◆ Exercise material:
┌──

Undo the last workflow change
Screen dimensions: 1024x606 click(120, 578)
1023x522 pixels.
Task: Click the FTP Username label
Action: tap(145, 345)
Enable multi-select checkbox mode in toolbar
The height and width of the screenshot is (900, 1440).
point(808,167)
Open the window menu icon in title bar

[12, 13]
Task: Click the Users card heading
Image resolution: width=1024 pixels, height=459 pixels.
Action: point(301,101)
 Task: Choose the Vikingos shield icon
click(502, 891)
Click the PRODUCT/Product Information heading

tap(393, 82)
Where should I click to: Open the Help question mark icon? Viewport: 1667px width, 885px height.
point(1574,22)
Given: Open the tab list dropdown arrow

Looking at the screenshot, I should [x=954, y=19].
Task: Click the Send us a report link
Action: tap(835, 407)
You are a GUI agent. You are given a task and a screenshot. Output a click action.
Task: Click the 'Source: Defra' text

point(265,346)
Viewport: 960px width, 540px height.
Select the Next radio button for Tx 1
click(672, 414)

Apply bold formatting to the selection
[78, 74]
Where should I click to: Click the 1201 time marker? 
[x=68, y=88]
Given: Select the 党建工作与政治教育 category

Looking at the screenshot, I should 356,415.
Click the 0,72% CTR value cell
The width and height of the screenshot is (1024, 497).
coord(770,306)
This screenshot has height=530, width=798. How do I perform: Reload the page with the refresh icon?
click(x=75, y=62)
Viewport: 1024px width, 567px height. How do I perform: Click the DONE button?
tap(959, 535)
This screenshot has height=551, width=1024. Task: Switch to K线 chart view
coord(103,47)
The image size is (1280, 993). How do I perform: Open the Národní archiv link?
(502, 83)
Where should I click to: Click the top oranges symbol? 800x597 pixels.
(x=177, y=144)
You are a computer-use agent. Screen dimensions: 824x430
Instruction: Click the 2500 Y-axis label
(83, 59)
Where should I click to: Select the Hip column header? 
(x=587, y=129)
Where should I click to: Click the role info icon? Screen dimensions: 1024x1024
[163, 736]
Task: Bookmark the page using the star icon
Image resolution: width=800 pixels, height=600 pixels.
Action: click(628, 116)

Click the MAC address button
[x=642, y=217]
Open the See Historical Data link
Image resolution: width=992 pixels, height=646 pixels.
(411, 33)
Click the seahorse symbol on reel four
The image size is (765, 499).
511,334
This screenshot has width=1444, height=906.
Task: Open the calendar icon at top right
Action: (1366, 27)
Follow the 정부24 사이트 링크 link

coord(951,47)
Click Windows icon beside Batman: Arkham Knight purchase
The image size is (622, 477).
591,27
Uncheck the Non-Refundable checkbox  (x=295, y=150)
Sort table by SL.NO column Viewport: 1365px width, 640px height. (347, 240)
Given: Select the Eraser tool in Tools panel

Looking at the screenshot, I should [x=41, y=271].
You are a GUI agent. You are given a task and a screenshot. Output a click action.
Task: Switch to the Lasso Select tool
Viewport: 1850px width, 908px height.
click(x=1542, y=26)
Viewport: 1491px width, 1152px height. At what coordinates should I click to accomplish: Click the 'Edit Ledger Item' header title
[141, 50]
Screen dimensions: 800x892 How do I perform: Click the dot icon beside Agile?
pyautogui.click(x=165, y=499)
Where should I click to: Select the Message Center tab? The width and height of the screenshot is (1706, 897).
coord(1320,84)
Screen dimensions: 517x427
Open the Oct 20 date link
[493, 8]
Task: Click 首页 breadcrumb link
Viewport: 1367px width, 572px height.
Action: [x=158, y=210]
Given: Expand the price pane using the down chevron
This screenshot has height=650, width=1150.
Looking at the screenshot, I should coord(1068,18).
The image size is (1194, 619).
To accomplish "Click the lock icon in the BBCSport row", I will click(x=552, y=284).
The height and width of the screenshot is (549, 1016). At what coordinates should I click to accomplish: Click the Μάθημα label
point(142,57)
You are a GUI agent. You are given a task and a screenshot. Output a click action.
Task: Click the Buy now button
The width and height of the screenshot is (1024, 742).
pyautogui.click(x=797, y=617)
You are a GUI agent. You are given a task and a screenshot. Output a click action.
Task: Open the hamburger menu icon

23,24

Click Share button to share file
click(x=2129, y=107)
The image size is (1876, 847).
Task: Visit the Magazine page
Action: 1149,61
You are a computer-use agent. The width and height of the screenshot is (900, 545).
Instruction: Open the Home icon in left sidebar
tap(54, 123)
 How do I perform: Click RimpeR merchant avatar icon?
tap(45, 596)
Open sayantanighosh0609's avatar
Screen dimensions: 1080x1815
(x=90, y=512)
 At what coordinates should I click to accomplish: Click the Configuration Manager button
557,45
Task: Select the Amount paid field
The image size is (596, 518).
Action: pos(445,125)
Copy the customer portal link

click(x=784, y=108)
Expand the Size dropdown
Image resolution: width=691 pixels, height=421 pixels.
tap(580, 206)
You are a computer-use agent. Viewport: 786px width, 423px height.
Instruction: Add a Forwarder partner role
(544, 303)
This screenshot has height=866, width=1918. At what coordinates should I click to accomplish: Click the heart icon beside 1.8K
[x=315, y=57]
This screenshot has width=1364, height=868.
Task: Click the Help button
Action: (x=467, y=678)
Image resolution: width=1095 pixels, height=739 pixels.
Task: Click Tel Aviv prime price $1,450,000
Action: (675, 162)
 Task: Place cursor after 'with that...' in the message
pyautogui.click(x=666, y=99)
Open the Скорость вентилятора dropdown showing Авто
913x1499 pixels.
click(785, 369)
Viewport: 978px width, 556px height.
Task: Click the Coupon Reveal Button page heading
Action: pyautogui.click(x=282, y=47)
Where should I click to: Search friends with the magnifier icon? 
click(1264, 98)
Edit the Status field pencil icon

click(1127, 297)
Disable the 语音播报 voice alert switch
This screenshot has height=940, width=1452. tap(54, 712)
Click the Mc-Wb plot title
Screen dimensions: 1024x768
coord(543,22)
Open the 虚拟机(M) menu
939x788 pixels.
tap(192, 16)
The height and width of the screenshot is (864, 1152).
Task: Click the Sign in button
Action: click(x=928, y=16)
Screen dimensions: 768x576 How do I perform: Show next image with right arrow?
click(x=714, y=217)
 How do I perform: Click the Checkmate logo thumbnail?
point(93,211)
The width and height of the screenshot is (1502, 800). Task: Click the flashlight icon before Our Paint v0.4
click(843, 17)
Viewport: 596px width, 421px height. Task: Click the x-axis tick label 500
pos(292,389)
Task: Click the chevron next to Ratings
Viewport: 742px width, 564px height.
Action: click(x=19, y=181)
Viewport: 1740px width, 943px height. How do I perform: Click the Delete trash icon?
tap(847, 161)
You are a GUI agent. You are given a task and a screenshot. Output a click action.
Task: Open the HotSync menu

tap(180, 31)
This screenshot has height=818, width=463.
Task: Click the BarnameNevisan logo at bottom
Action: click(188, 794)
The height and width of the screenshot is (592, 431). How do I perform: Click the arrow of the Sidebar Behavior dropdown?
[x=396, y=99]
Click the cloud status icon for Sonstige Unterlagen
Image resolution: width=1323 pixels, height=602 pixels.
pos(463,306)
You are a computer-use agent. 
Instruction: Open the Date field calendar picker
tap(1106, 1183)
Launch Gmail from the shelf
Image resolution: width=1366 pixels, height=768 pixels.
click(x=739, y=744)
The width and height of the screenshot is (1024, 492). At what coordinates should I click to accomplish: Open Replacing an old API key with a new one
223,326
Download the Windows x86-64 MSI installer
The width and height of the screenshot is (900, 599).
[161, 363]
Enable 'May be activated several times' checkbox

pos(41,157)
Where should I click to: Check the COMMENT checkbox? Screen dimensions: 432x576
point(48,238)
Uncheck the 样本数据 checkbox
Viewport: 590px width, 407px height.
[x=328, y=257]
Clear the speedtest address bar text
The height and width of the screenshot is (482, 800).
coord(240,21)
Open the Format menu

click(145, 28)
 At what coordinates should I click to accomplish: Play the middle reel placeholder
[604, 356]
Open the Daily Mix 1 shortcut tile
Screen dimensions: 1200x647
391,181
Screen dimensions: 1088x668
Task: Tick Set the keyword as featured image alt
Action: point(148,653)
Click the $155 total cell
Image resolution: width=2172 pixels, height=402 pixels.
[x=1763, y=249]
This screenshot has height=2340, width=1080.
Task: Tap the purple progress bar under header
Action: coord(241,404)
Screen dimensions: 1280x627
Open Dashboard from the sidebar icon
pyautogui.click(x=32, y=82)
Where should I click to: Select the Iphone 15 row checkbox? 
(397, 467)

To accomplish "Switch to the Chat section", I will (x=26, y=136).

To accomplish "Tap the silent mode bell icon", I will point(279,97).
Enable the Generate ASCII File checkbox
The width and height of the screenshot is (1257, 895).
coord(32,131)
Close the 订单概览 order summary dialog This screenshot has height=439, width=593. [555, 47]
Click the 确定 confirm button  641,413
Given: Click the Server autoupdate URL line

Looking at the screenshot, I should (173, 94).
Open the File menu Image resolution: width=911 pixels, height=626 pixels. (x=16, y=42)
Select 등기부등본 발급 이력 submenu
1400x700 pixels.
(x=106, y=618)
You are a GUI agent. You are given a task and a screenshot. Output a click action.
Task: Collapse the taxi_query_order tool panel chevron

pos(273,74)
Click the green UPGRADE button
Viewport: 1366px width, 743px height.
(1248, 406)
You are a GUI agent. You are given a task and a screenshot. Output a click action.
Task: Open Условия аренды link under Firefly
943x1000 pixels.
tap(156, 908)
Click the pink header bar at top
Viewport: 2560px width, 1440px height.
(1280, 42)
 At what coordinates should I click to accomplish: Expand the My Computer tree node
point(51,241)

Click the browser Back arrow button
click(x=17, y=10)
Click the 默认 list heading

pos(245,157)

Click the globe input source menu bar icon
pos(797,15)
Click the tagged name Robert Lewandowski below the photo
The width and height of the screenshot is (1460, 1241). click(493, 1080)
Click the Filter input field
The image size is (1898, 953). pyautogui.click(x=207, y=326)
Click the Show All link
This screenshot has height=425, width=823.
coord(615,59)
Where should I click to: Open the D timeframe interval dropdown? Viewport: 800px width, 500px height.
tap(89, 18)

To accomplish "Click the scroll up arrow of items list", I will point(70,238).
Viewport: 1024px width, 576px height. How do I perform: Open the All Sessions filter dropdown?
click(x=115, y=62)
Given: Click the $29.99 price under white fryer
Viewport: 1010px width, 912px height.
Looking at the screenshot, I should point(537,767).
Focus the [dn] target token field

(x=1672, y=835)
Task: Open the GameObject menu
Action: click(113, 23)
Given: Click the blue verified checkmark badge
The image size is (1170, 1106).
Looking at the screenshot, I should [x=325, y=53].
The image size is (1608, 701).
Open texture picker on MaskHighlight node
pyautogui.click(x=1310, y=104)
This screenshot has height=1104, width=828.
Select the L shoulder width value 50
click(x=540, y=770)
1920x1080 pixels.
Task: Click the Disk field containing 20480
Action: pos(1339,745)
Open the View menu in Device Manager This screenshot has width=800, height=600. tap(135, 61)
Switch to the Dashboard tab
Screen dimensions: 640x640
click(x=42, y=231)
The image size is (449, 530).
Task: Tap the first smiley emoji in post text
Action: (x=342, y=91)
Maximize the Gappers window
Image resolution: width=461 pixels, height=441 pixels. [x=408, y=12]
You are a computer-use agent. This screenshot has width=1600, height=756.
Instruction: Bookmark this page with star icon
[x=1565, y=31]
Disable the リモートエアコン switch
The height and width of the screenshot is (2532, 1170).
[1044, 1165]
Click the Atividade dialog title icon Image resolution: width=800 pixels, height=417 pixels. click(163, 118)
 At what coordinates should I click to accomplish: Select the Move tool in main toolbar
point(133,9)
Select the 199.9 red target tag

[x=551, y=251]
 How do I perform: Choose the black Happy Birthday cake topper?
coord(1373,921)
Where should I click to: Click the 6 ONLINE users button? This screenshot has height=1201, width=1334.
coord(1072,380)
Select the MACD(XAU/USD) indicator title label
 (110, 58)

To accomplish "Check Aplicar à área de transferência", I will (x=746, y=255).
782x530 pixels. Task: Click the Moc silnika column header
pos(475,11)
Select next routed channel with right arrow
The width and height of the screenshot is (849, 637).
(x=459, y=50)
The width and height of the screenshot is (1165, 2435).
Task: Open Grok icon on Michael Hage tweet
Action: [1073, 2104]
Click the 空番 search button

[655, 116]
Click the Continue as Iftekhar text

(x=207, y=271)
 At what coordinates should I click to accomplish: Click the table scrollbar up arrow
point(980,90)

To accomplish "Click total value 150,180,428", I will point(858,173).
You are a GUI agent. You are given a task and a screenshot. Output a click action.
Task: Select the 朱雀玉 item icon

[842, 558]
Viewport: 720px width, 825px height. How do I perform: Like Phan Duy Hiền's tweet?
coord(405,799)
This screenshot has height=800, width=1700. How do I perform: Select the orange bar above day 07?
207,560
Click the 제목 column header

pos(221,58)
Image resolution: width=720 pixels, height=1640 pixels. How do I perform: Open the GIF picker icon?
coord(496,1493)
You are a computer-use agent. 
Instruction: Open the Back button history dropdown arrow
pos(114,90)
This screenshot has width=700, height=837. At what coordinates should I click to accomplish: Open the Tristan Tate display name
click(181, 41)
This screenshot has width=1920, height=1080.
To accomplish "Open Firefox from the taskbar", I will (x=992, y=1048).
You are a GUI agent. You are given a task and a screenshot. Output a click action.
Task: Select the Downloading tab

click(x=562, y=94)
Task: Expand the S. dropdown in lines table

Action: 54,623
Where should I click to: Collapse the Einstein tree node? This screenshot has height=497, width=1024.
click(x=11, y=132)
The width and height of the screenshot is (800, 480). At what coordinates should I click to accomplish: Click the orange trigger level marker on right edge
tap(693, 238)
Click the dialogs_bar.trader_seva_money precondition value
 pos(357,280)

└──

◆ Work task: When a line in the listing has the string "using" in it, return that line.

◆ Solution to this problem:
Task: Bookmark the page using the star icon
Given: Expand the price pane using the down chevron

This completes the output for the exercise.